November 5, 2009
Since June, almost 100 people have been placed on a waiting list for Kentucky's AIDS Drug Assistance Program -- the longest line for ADAP enrollment in the nation. As people lose jobs and insurance during the recession, demand for the program's assistance has exceeded its capacity, said Sigga Jagne, Kentucky's HIV/AIDS program coordinator. In addition, federal funding for the state's ADAP dropped from about $4.8 million per year in 2005 to $4.5 million this year. The state's own annual contribution of about $250,000 ended in 2007.
"We have 20 to 30 people coming in every month, and everyone who comes in goes on the waiting list," said Jagne. "Everyone who is on the waiting list now, we don't know how long they're going to be there. Nobody is coming off the list at this point."
Through ADAP, a month's supply of the AIDS drug Reyataz costs $671, whereas it can cost $1,032 without insurance, health advocates said. Those forced to delay treatment may face adverse health outcomes. And some people who need ADAP as a bridge for insurance coverage may miss doses and risk developing drug resistance.

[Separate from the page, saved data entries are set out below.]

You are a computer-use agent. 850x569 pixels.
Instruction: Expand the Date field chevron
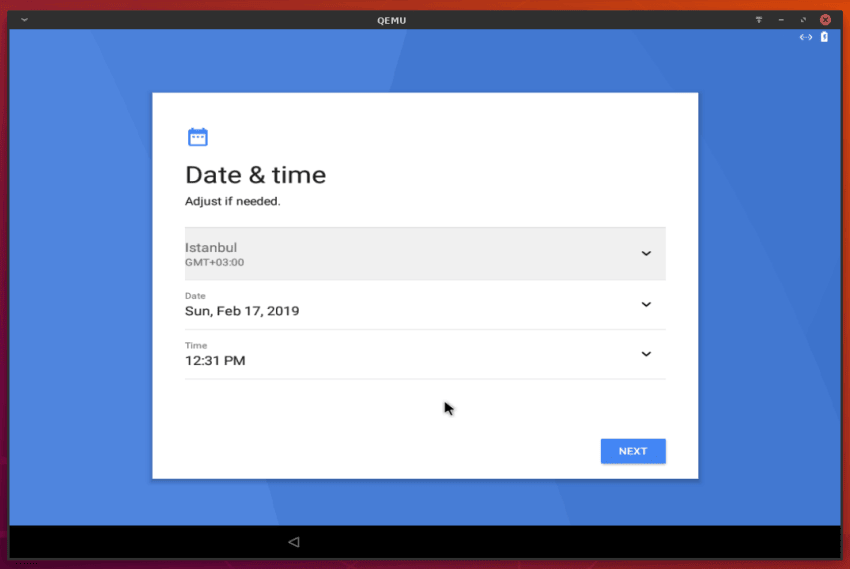click(646, 305)
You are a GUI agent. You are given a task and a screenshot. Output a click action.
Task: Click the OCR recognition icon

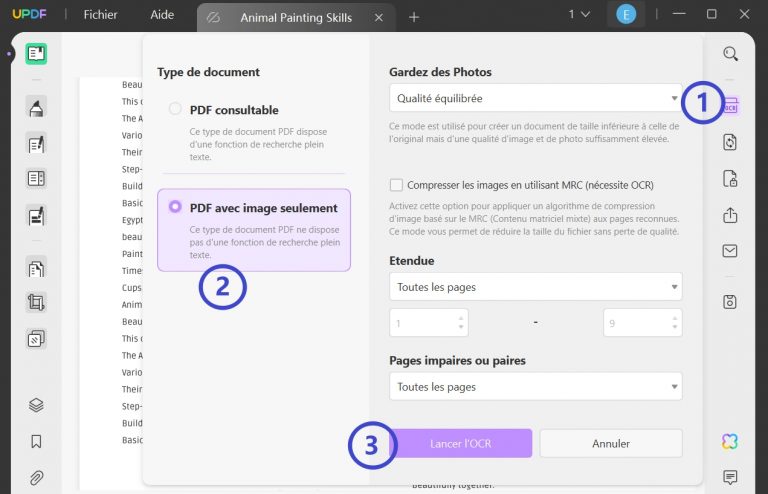(x=731, y=105)
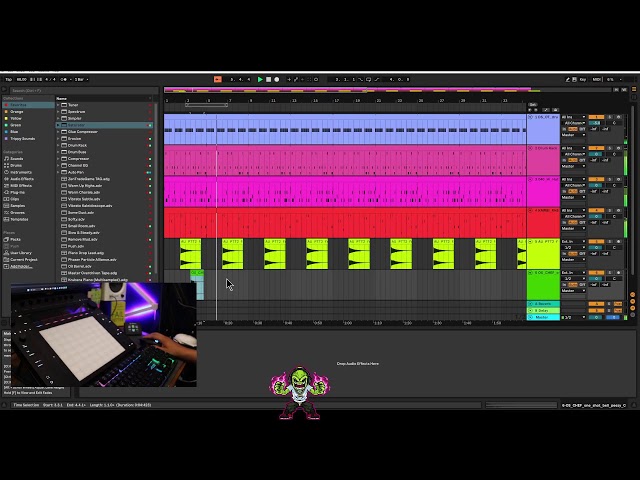640x480 pixels.
Task: Toggle the Follow playback button
Action: [217, 79]
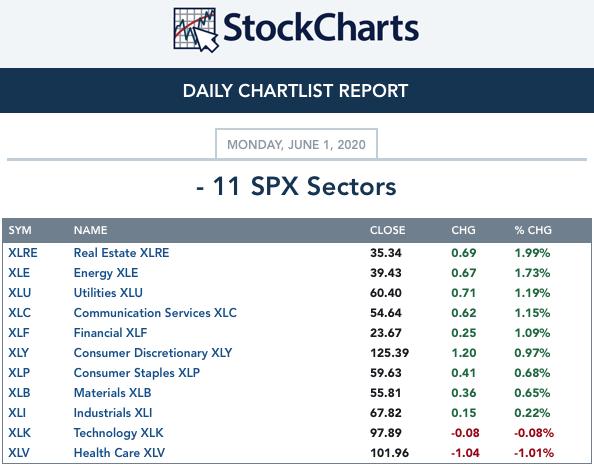This screenshot has width=594, height=466.
Task: Open the Utilities XLU chart link
Action: [x=108, y=293]
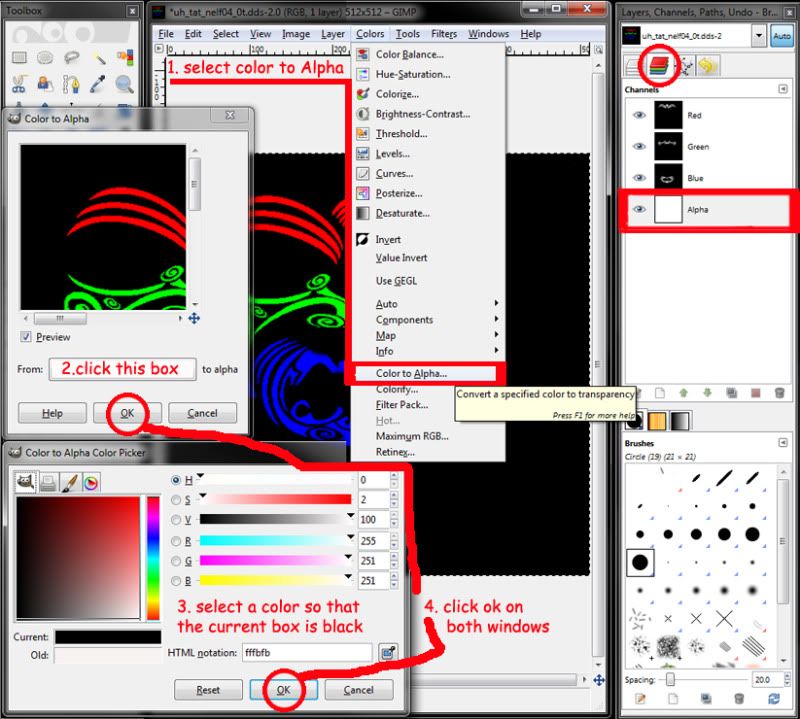Select the Fuzzy Select tool
Viewport: 800px width, 719px height.
[x=98, y=57]
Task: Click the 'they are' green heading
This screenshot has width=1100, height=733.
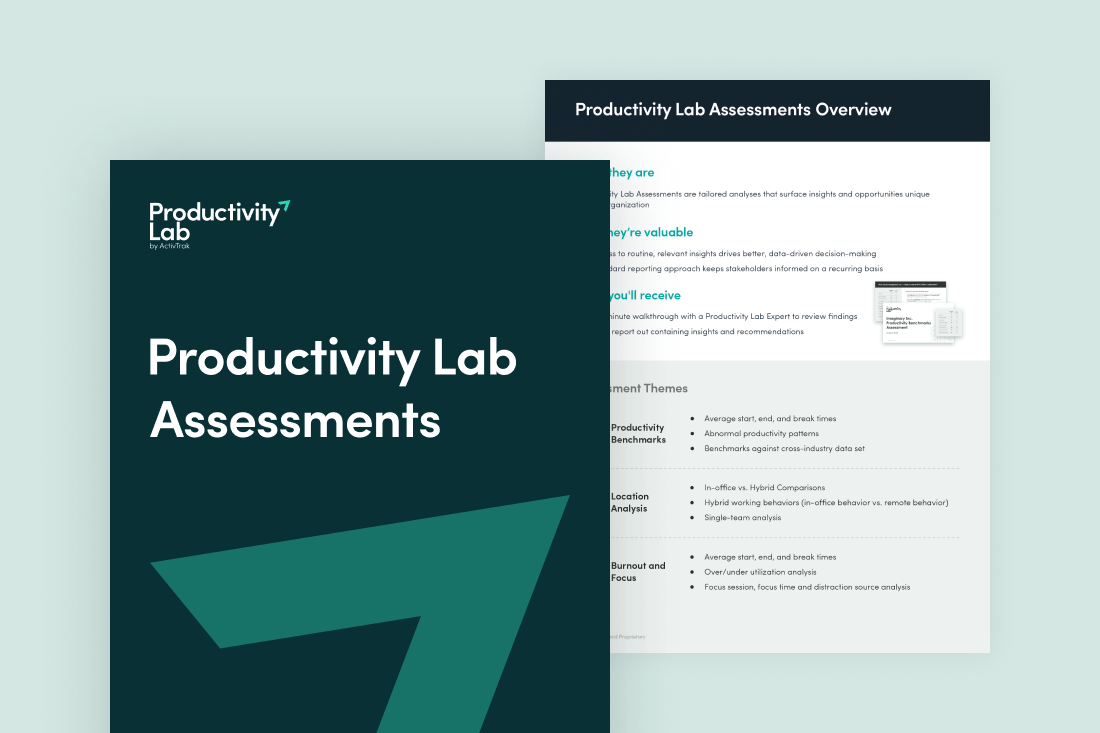Action: click(632, 173)
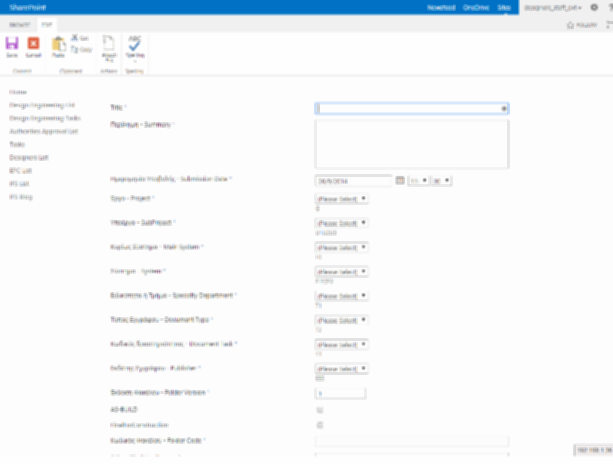The height and width of the screenshot is (464, 613).
Task: Click the Paste clipboard icon
Action: 59,45
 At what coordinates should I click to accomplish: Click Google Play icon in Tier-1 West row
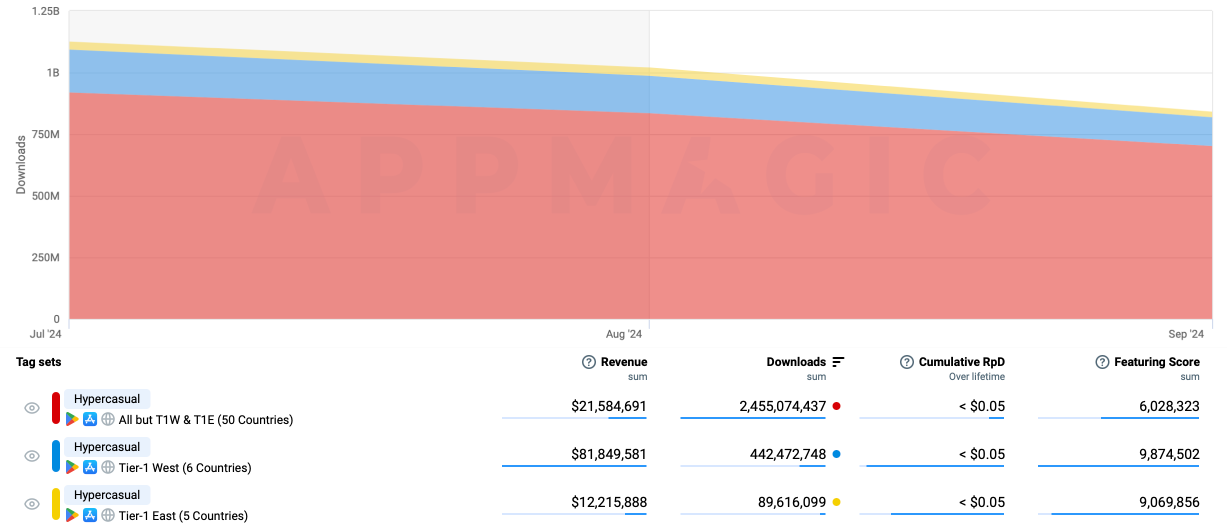(x=72, y=467)
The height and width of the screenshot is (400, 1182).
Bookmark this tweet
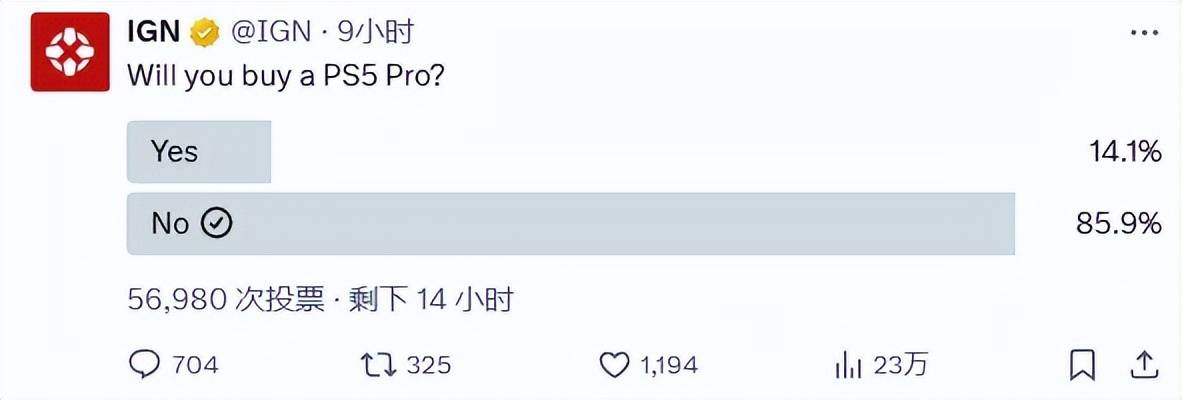click(x=1082, y=365)
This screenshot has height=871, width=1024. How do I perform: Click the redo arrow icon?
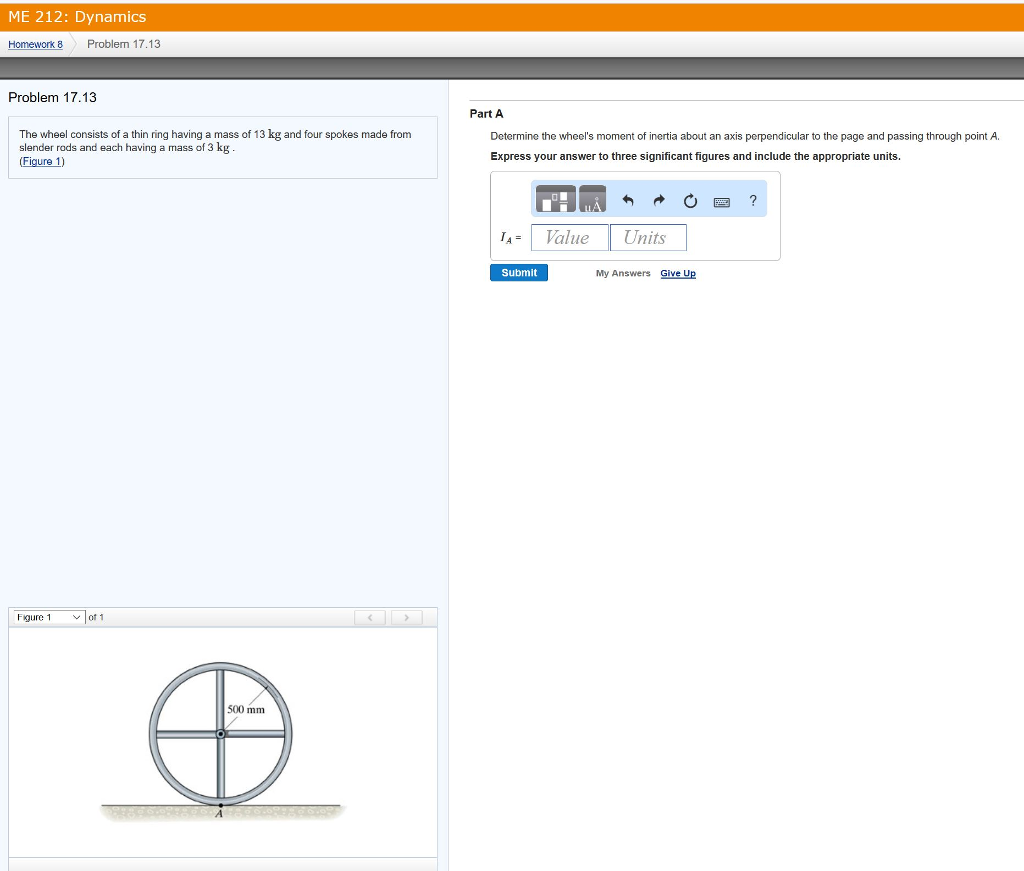tap(659, 201)
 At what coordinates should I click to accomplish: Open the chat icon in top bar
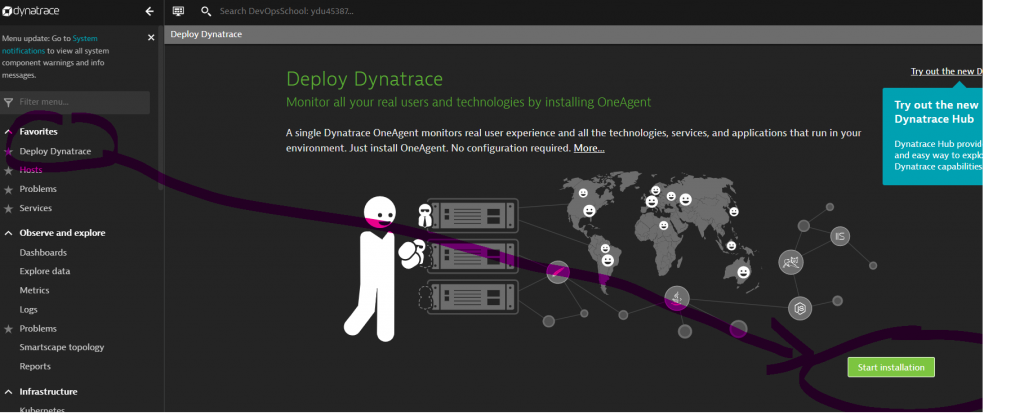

"People who get their medications are not always putting out fires, as it were, and rushing to the emergency room for treatment," said Bobby Edelen, an HIV-positive health activist who works with ADAP patients.
State officials are not certain how much additional money would be needed to end the waiting list. Economic forecasters are predicting a state budget shortfall of more than $1 billion over the next two years, and no lawmakers could identify sources of additional state money for ADAP.
In the meantime, the state is using additional generic drugs and steering patients toward newly enhanced COBRA insurance or charity drug programs.
As of Oct. 8, eight states had waiting ADAP lists.